I was rumored a trucker. That is my near future. The open road never shined with such promise. You can only drive through Nebraska naked, though. I will be in New York several times sooner than you think. It’s fairly obvious that won’t matter.
Why do we call things classified and then put them in the newspaper?
Some things just aren’t meant to be difficult and cryptic. My whole life is staring me in the face, and it isn’t just flashes. They are hard looks, some as disturbing as dreams. She is back from China, and if I’m lucky, no one will see me. I will slip in and out, getting a falafel wrap in the meantime. Cuties used to hand me the bags, and I’d sit on the lawn. I was their boss elsewhere, and they said flattering things and looked on with hope and respect, vacant significant others never far away. I left and they didn’t know how to find me for letters. They deserve recommendation, but I had to save myself. I never wanted the chips, but sometimes I got a good cookie. It has been forever. I don’t remember anything.

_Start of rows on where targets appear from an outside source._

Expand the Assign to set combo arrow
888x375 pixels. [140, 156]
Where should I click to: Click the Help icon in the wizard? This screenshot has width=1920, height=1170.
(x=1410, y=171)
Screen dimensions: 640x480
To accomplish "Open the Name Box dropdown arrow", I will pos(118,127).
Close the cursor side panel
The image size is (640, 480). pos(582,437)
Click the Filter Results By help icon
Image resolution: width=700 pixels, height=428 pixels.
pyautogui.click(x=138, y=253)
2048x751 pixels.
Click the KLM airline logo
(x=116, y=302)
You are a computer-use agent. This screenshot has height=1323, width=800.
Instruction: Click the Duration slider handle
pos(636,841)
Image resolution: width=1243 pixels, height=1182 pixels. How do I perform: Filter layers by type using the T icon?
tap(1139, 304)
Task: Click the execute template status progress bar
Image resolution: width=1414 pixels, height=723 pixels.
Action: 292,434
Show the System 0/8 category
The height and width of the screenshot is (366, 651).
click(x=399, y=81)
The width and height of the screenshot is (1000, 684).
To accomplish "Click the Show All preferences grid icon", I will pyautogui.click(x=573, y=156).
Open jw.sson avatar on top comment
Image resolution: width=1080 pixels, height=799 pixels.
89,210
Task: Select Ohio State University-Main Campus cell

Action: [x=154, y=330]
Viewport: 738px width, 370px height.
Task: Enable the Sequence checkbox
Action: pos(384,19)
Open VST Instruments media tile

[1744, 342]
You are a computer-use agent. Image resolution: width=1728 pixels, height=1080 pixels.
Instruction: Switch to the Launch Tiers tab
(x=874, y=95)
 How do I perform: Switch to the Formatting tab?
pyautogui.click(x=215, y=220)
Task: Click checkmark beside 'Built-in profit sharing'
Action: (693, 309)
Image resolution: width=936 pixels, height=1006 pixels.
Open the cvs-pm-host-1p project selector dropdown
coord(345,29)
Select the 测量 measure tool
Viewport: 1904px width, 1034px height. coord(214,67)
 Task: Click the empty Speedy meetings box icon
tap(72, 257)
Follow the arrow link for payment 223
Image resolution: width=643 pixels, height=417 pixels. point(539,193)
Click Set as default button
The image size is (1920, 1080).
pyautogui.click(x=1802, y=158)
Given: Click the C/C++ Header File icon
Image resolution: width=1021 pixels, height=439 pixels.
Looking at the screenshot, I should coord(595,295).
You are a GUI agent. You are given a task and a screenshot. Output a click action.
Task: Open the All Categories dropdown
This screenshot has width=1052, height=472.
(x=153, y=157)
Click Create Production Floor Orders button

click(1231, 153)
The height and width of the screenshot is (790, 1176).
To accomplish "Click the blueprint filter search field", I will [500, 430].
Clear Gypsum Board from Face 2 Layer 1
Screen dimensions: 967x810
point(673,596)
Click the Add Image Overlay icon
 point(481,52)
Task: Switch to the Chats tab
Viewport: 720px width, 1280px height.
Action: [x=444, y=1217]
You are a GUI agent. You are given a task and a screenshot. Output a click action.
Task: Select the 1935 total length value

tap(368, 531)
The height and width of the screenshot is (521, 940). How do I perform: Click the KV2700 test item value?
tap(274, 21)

I look in the mirror a lot. Are you surprised when you do? I’ve had to talk about quitting, but there isn’t a patch for eyes.
I bought more ways to display my ideas. They were cheap, and I feel inspired. I also feel alone. The road will do that. So will everyone.
I was going to out myself as an old Russian man. You beat me to it. I made unappreciated sacrifices, and I’m trying to forget why.
Most of all, I should not have promised to work on bringing sexy back. Sexy is the least of our problems. Before we focus on the reinstatement of personal definitions of all things erotic, lovely, charming, or sane, I’d recommend considering other elements lacking. Despite my exuberant oversight, mistakes do not define my life or work. There are rainbows on rooftops worth seeing instead.
I wrote home once. I won’t anymore. I don’t wait there. I have to keep going. I am afraid of falling one direction and things that run so loudly I can hear them. It could sound one way, but I usually mean it another. I couldn’t make it up if I tried, and I couldn’t live any other way than as myself. The seven is here, and I hope we all believe in more than words as resolutions.